**What you have to do**
Leaving the pictures aside, repeat every line below exactly.

**Input data**
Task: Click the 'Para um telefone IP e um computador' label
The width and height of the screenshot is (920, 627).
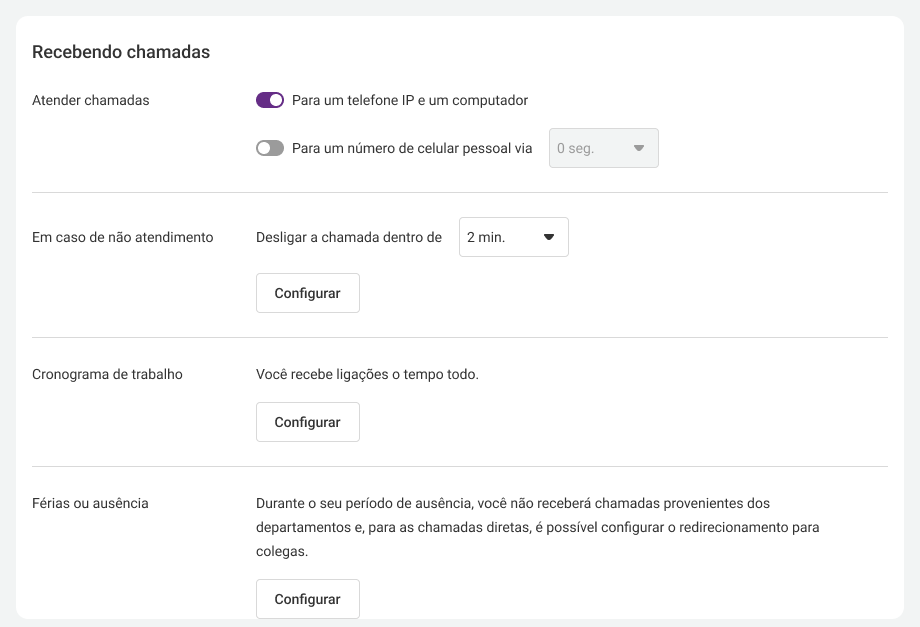Action: coord(410,100)
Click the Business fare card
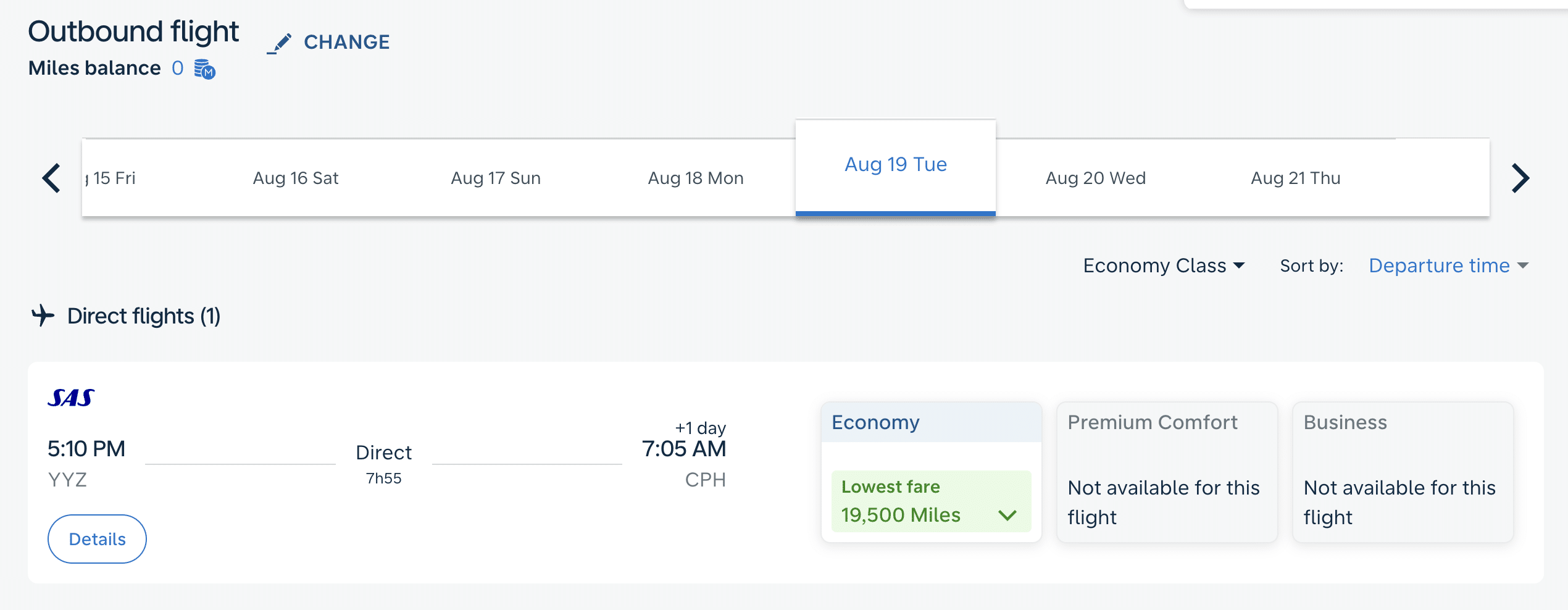This screenshot has width=1568, height=610. (1403, 472)
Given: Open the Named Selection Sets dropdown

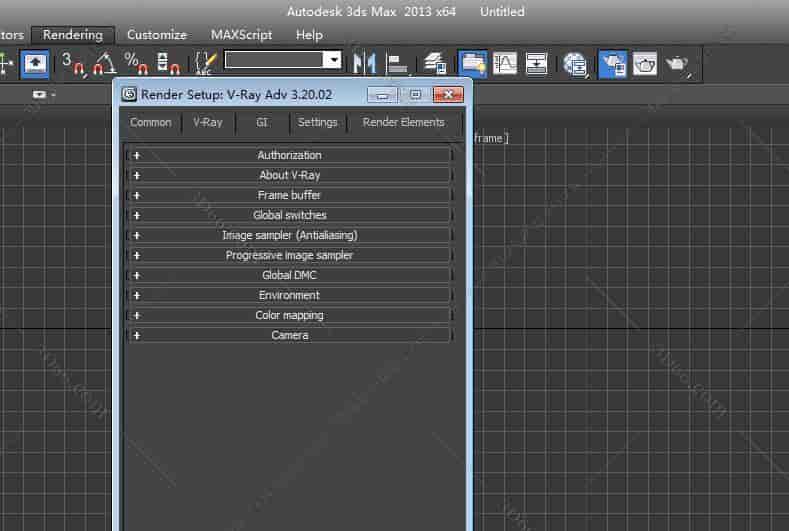Looking at the screenshot, I should pos(334,60).
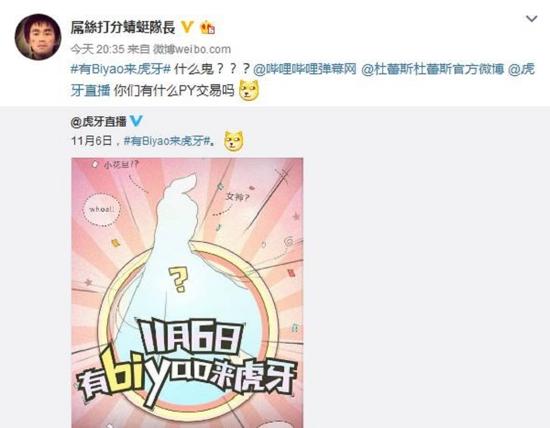
Task: Open the 11月6日 repost date link
Action: pyautogui.click(x=92, y=141)
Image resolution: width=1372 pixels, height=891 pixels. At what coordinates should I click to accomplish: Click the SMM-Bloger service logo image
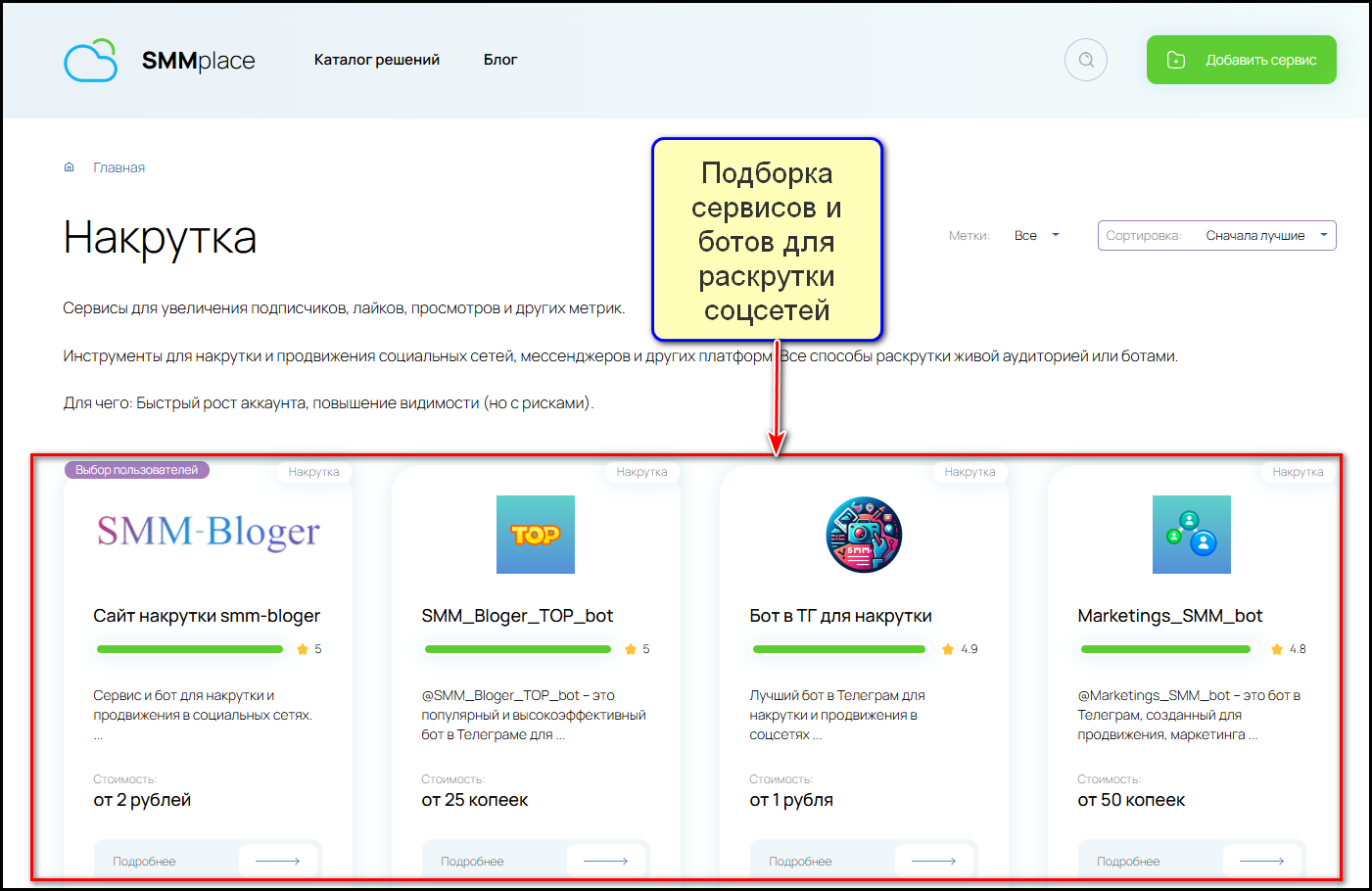tap(209, 531)
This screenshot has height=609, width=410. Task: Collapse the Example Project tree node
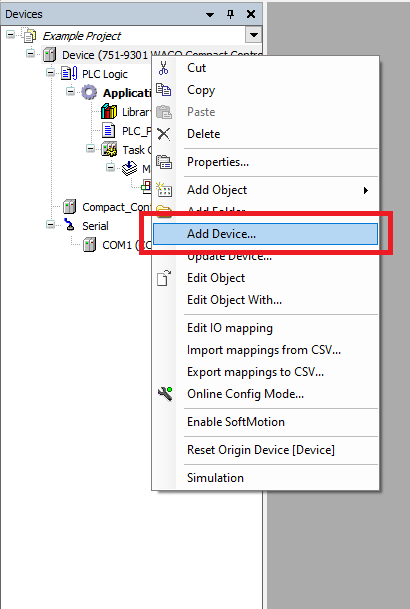click(10, 35)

**Result**
Task: Click the 'Para um telefone IP e um computador' label
The width and height of the screenshot is (920, 627).
Action: coord(410,100)
Click the Business fare card
This screenshot has width=1568, height=610. (1403, 472)
Given: Open the Named Selection Sets dropdown

Looking at the screenshot, I should pos(334,60).
Task: Open the 11月6日 repost date link
Action: pyautogui.click(x=92, y=141)
Image resolution: width=1372 pixels, height=891 pixels. At what coordinates should I click to accomplish: Click the SMM-Bloger service logo image
tap(209, 531)
This screenshot has height=609, width=410. Task: Collapse the Example Project tree node
click(10, 35)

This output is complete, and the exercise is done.